Grain legumes play a key role in the food security of South China for their unique importance to human nutrition and agricultural sustainability. In South China, demand for legumes far exceeds regional production. In 2004, more than 20 million tons of soybean were imported to China (as contrast to the 15 million tons produced in China), of which approximately 70% were consumed in South China. Therefore, it is of great necessity to increase soybean production in this region.

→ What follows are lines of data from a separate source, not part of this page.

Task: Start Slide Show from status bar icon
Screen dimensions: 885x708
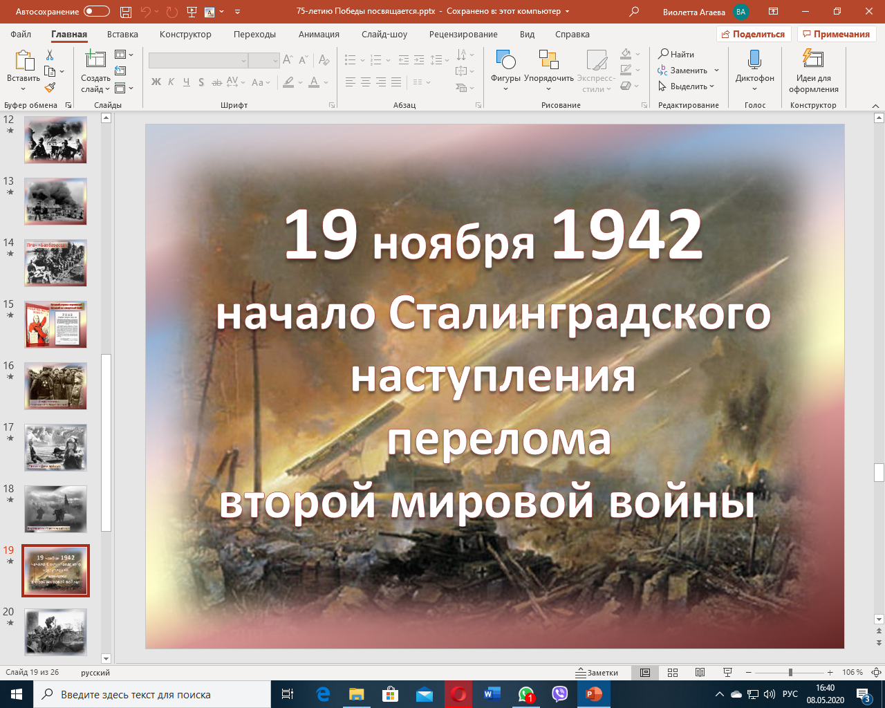Action: coord(727,673)
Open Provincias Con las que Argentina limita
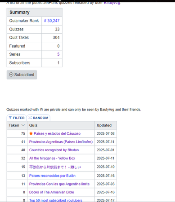Screen dimensions: 175x202 [59, 184]
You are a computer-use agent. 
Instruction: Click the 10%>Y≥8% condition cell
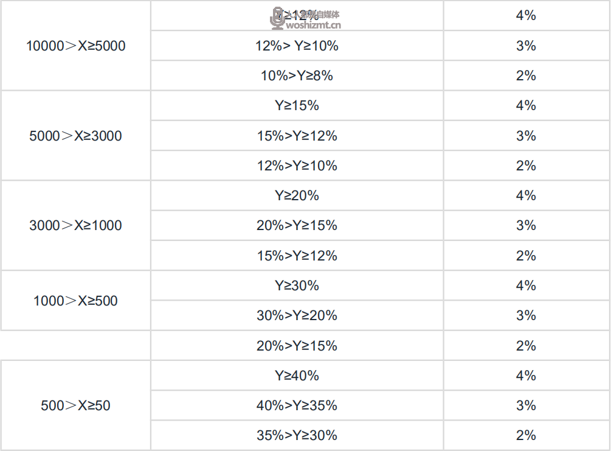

Among the constraints to soybean production in South China, low fertility, particularly low phosphorus (P) availability, is the primary limiting factor. South China has a humid tropical and subtropical climate, in which warm, moist conditions result in weathered soils (Ultisols, Oxisols) with low nutrient availability. Phosphorus availability is particularly limited in weathered tropical soils because of the cumulative effects of intense leaching and weathering conditions, and also because free Fe and Al oxides bind native and applied P into forms unavailable to plants. Low P availability is especially problematic for legumes, since legume nodules responsible for N fixation have a high P requirement. The overwhelming majority of soils in South China are P deficient. Application of P fertilizer is only a partial solution since P fertilizers are imported and are expensive, and are marginally effective because of immobilization by the soil. Fertilizer costs are the single greatest production cost for farm households.

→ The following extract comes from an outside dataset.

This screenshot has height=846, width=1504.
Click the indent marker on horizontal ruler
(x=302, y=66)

In the existing project, we have attempted to address this problem by developing improved soybean germplasm with superior root characteristics that enable better adaptation to low P conditions and more efficient utilization of applied fertilizer. After an integrated effort over four years, we are beginning to understand the genetic and physiological basis and agroecological dimensions of efficient P utilization in soybean and its production systems, while at the same time we have developed a number of P efficient soybean genotypes that will be soon released to farmers. These new genotypes show substantial yield gains in low P soil compared with conventional genotypes, indicating a great potential for future application. However, continued efforts are needed to realize the long-term objective of the project in developing new germplasm and technical innovations that may have great impacts on food security both in China and other developing nations, particularly in Africa.

In the current CCRP project, all activities are targeted in South China. In the next phase of the project, we propose to include Africa (specifically Mozambique) as the new target area while maintaining core activities in South China. Specifically, we will continue to breed soybean for P efficiency and other important agronomic traits with the existing materials that we have developed and will test the newly developed genotypes (varieties) under various soil/climatic conditions through National Field Trials. We will optimize the cropping systems (intercropping, rotation, etc) through large-scale experimentation and farmer participatory research. We will create effective and reliable legume (particularly soybean) processing facilities that can be used in households of the rural areas. These research outcomes will not only help to realize the great impacts in South China intended in the existing project but also serve as the technical reserve for generating impact in Africa through training and collaborative research (South-South Cooperation) proposed for the next phase of the project.